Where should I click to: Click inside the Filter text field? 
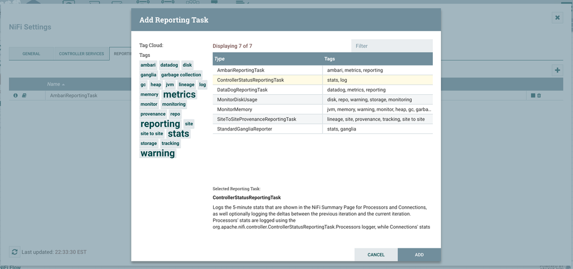click(392, 46)
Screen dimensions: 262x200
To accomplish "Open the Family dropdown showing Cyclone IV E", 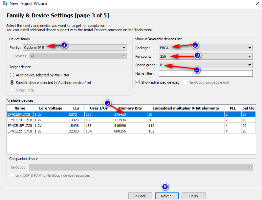I will click(75, 48).
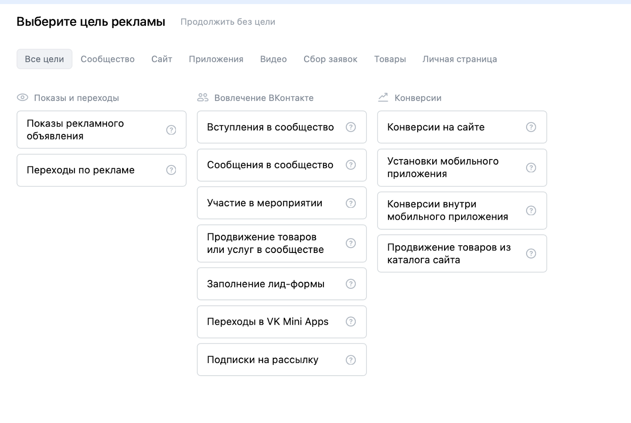Image resolution: width=631 pixels, height=423 pixels.
Task: Switch to the Сообщество tab
Action: [x=108, y=59]
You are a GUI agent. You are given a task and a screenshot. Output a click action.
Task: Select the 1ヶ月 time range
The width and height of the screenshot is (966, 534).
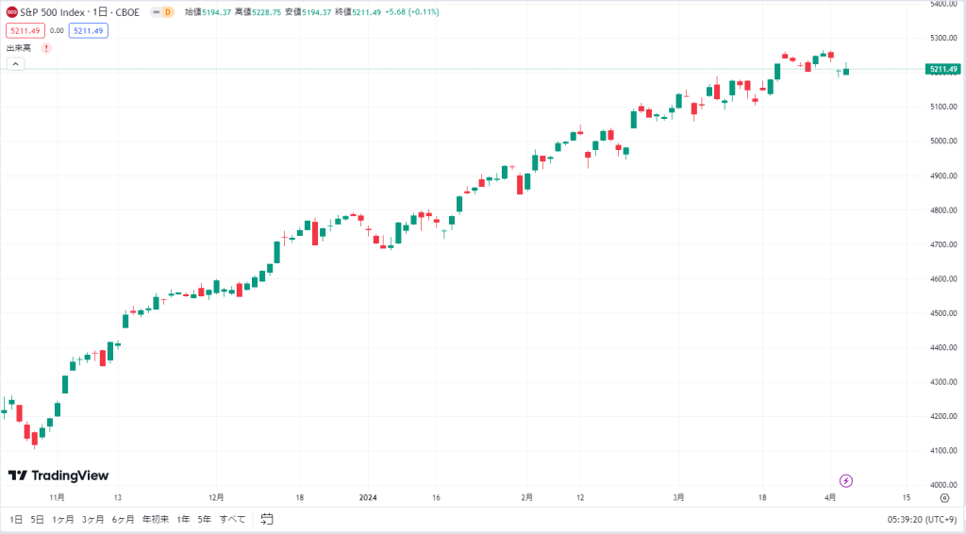coord(63,519)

▸ WHAT TO DO
Retype exactly the lines from the line containing "You are a GUI" through the end of the entries above, including both ends, and leave every picture out.

▸ SOLUTION
You are a GUI agent. You are given a task and a screenshot. Output a click action.
Task: Select the 1ヶ月 time range
The width and height of the screenshot is (966, 534).
coord(63,519)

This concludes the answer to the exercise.